There are also some advantages to Keycloak:

Keycloak is also available with support if you buy JBoss EAP (see http://www.keycloak.org/support.html). This might be cheaper than the enterprise version of Auth0. If you want to use custom DB, you need enterprise version of Auth0 anyway.

Keycloak has features which are not available in Auth0: Fine-grained permissions and role-based access control (RBAC) and attribute-based access control (ABAC) configurable via web admin console or custom code or you can write yuour own Java and JavaScript policies. This can be also implemented in Auth0 via user rules (custom JavaScript) or Authorization plugin(no code, less possibilities). In Keycloak you can do more without code (there are more types of security policies available out of the box e.g. based on role, groups, current time, an origin of the request) and there is a good support for custom developed access control modules.
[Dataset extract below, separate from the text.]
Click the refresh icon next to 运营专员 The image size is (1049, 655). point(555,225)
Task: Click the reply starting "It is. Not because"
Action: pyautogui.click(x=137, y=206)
Here some more detailed research would be interesting to compare them.

Keycloak also offers a policy enforcer component - which you can connect to from your backend and verify whether the access token is sufficient to access a given resource. It works best with Java Web servers, or you can just deploy an extra Java Server with Keycloak adapter which will work as a gatekeeper and decide which request go through and which are blocked. All this happens based on the rules which you can configure via Keycloak web interface. I am not sure such policy enforcer is included in Auth0. On top of that, Keycloak can tell your client application which permissions you need when you want to access a given resource so you do not need to code this in your client. The workflow can be:

1. Client application wants to access resource R.
2. Client application asks Keycloak policy enforcer which permission it needs to access resource R.
3. Kecloak policy enforcer tells the client application which permission P it needs.
4. The client application requests an access token with permission P from Keycloak.
5. The client makes a request to the resource server with the access token containing permission P attached.
6. Policy enforcer which guards the resource server can ask Keycloak whether permission P is enough to access resource R.
7. When Keycloak approves, the resource can be accessed.

Thus, more can be centralized and configured in Keycloak. With this workflow, your client and resource server can outsource more security logic and code to Keycloak. In Auth0 you probably need to implement steps 2,3,6 on your own.